*Passage shown*:
··········

Posted by dh...@apache.org.
PackageUtil: preserve classpath ordering when uploading

Also add a test


Project: http://git-wip-us.apache.org/repos/asf/beam/repo
Commit: http://git-wip-us.apache.org/repos/asf/beam/commit/b0b91c84
Tree: http://git-wip-us.apache.org/repos/asf/beam/tree/b0b91c84
Diff: http://git-wip-us.apache.org/repos/asf/beam/diff/b0b91c84

Branch: refs/heads/master
Commit: b0b91c842e09aa7fdb5c1dc216574daa43b437ea
Parents: 23e2b91
Author: Dan Halperin <dh...@google.com>
Authored: Wed Jan 25 22:15:59 2017 -0800
Committer: Dan Halperin <dh...@google.com>
Committed: Wed Jan 25 22:16:22 2017 -0800

----------------------------------------------------------------------
 .../beam/runners/dataflow/util/PackageUtil.java | 11 +++++---
 .../runners/dataflow/util/PackageUtilTest.java  | 27 ++++++++++++++++++++
 2 files changed, 35 insertions(+), 3 deletions(-)
----------------------------------------------------------------------


http://git-wip-us.apache.org/repos/asf/beam/blob/b0b91c84/runners/google-cloud-dataflow-java/src/main/java/org/apache/beam/runners/dataflow/util/PackageUtil.java
----------------------------------------------------------------------
diff --git a/runners/google-cloud-dataflow-java/src/main/java/org/apache/beam/runners/dataflow/util/PackageUtil.java b/runners/google-cloud-dataflow-java/src/main/java/org/apache/beam/runners/dataflow/util/PackageUtil.java
index fa8c94d..685d48c 100644
--- a/runners/google-cloud-dataflow-java/src/main/java/org/apache/beam/runners/dataflow/util/PackageUtil.java
+++ b/runners/google-cloud-dataflow-java/src/main/java/org/apache/beam/runners/dataflow/util/PackageUtil.java
@@ -297,16 +297,21 @@ class PackageUtil {
     // Inline a copy here because the inner code returns an immutable list and we want to mutate it.
     List<PackageAttributes> packageAttributes =
         new LinkedList<>(computePackageAttributes(classpathElements, stagingPath, executorService));
-    // Order package attributes in descending size order so that we upload the largest files first.

··········

*Collected material*:

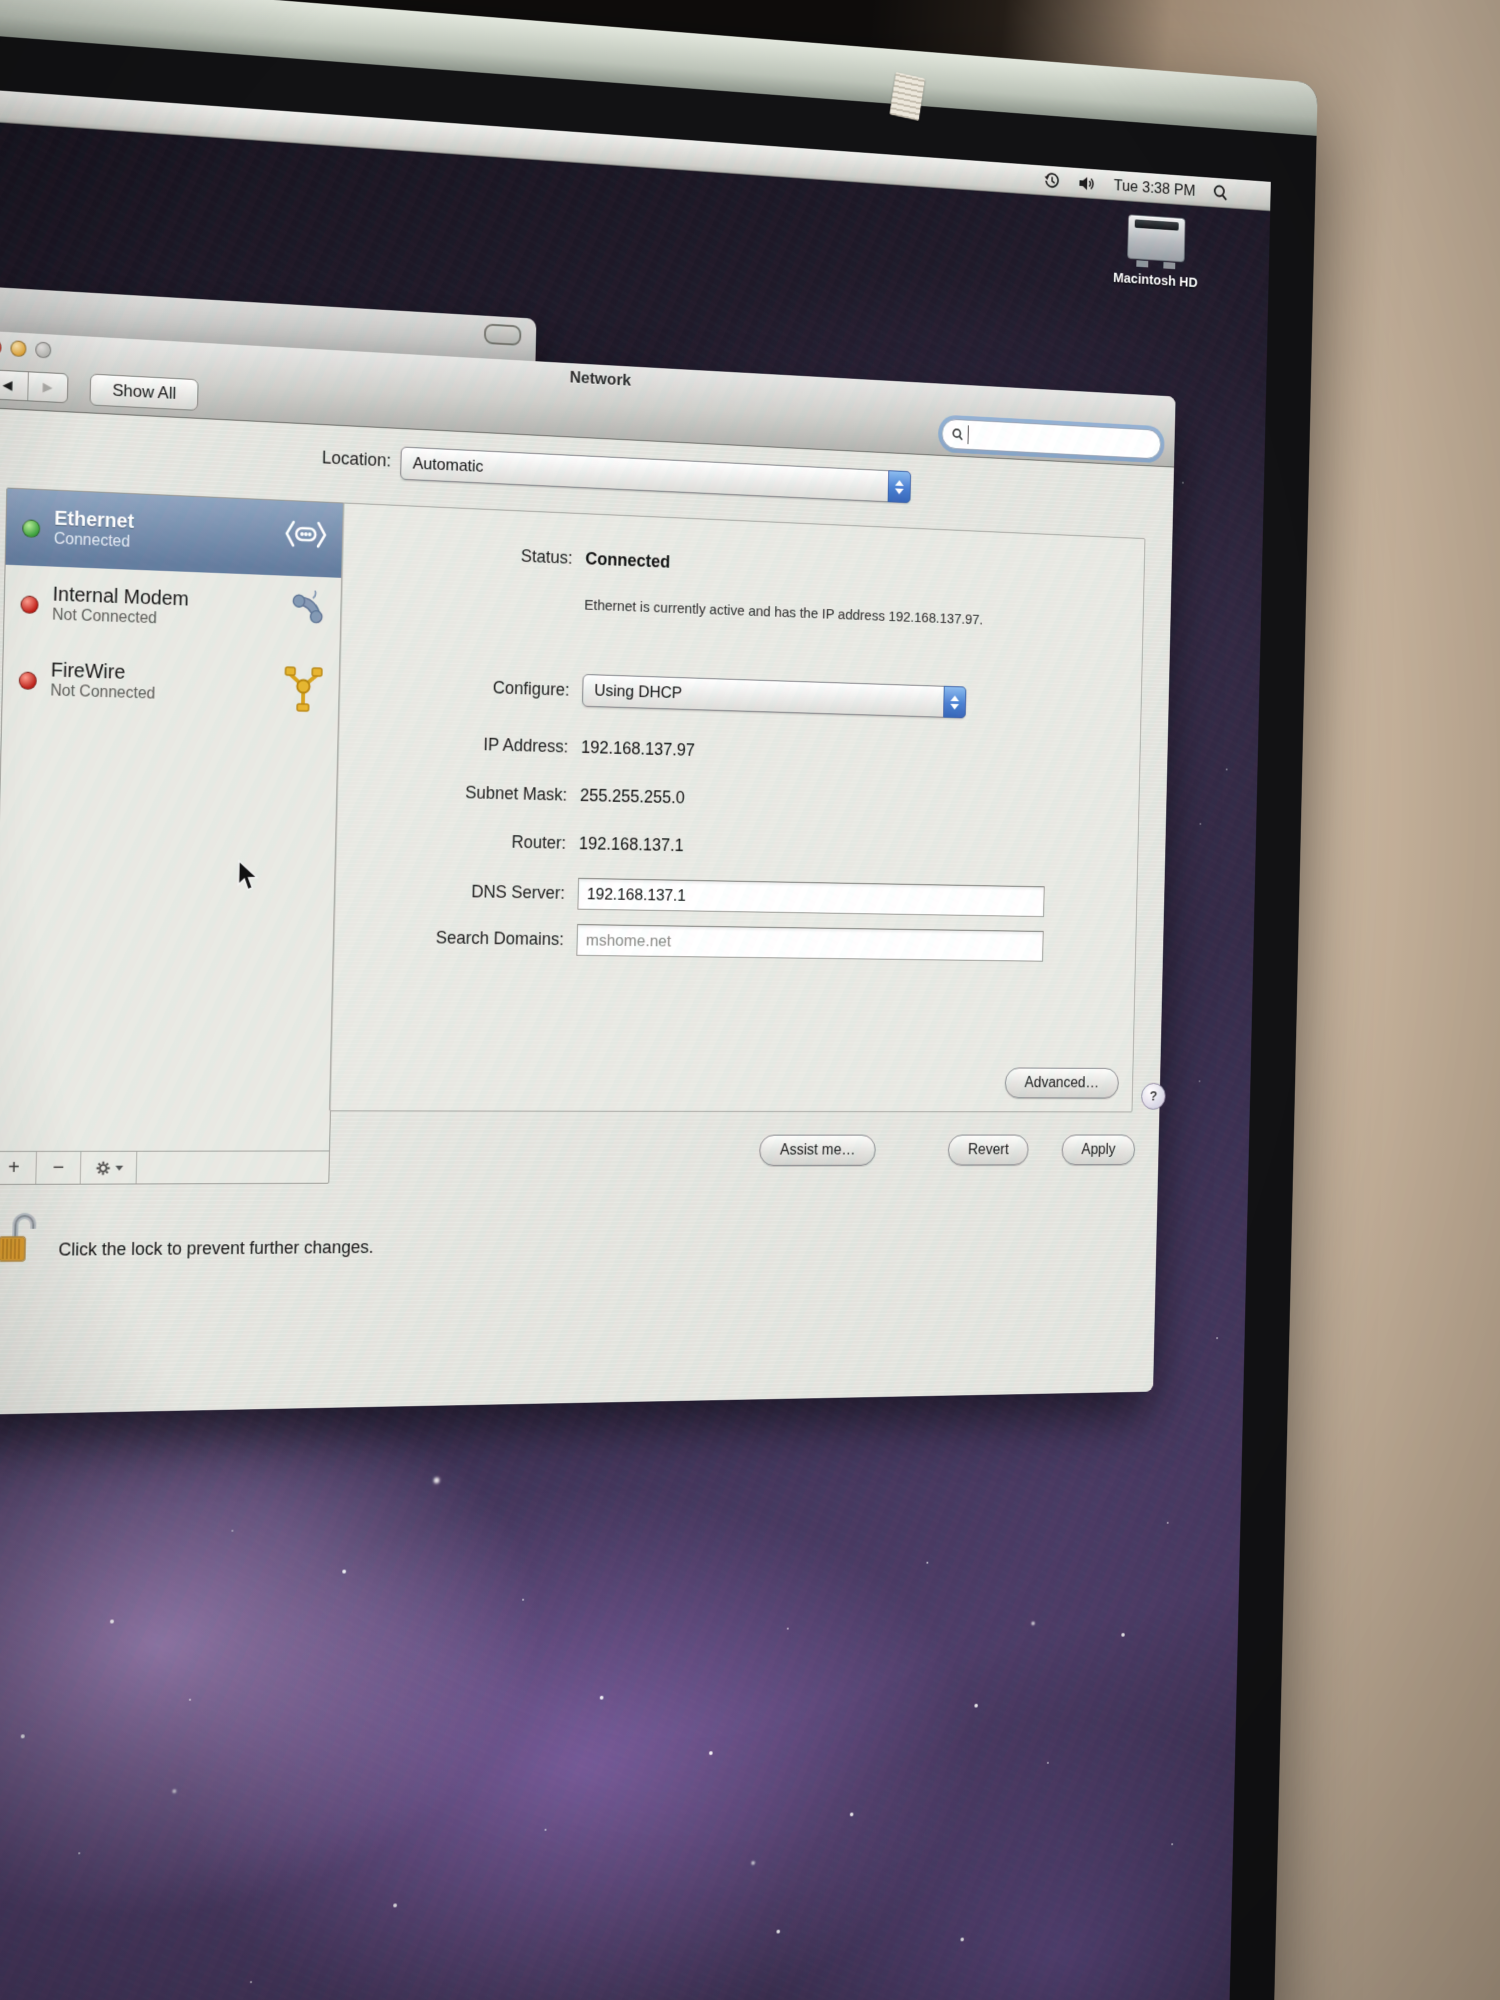 The image size is (1500, 2000). I want to click on gear-icon, so click(102, 1168).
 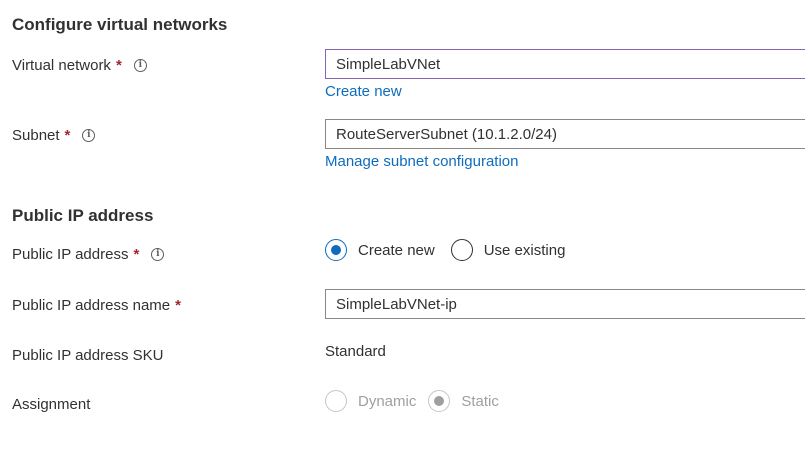 I want to click on subnet-label-row: Subnet * i, so click(x=54, y=135).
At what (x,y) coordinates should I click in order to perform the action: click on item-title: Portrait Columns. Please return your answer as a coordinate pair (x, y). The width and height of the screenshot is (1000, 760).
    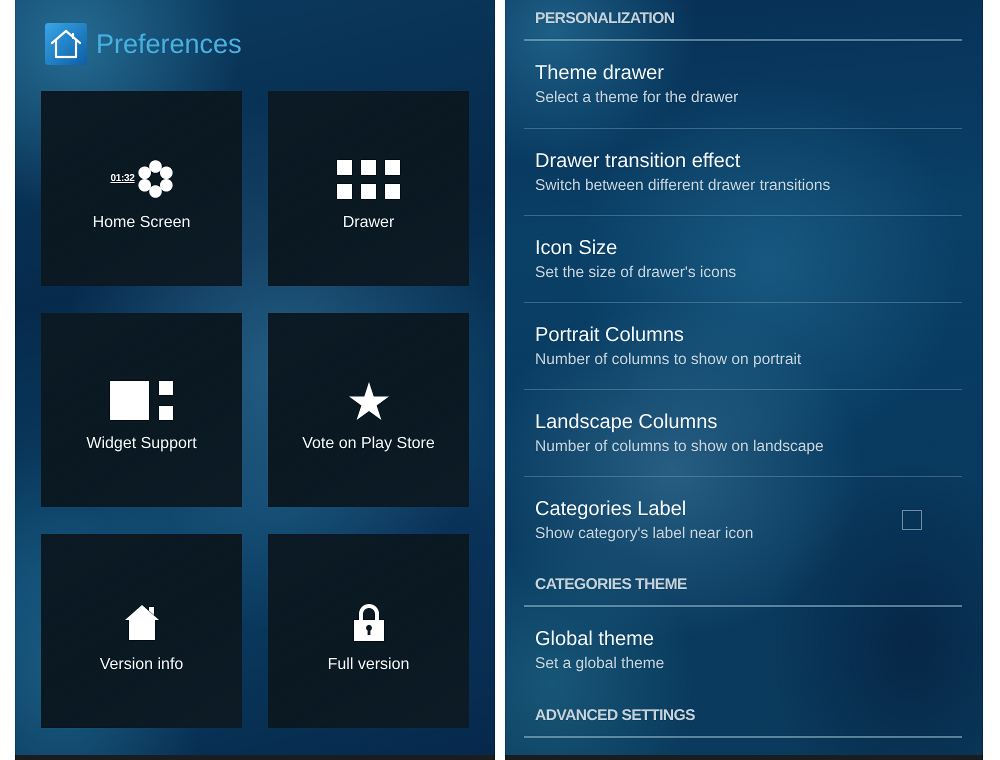
    Looking at the image, I should click on (610, 334).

··········

*Exercise requirements*:
A. According to the PackageUtil commit above the data, how many insertions and deletions does the change make?
B. Please pick up the PackageUtil commit diff after its last line and write the next lines of the patch.

*Results of the tasks*:
A. 35 insertions and 3 deletions.

B.
-    Collections.sort(packageAttributes, new PackageUploadOrder());
 
+    // Compute the returned list of DataflowPackage objects here so that they are returned in the
+    // same order as on the classpath.
     List<DataflowPackage> packages = Lists.newArrayListWithExpectedSize(packageAttributes.size());
+    for (final PackageAttributes attributes : packageAttributes) {
+      packages.add(attributes.getDataflowPackage());
+    }
+
+    // Order package attributes in descending size order so that we upload the largest files first.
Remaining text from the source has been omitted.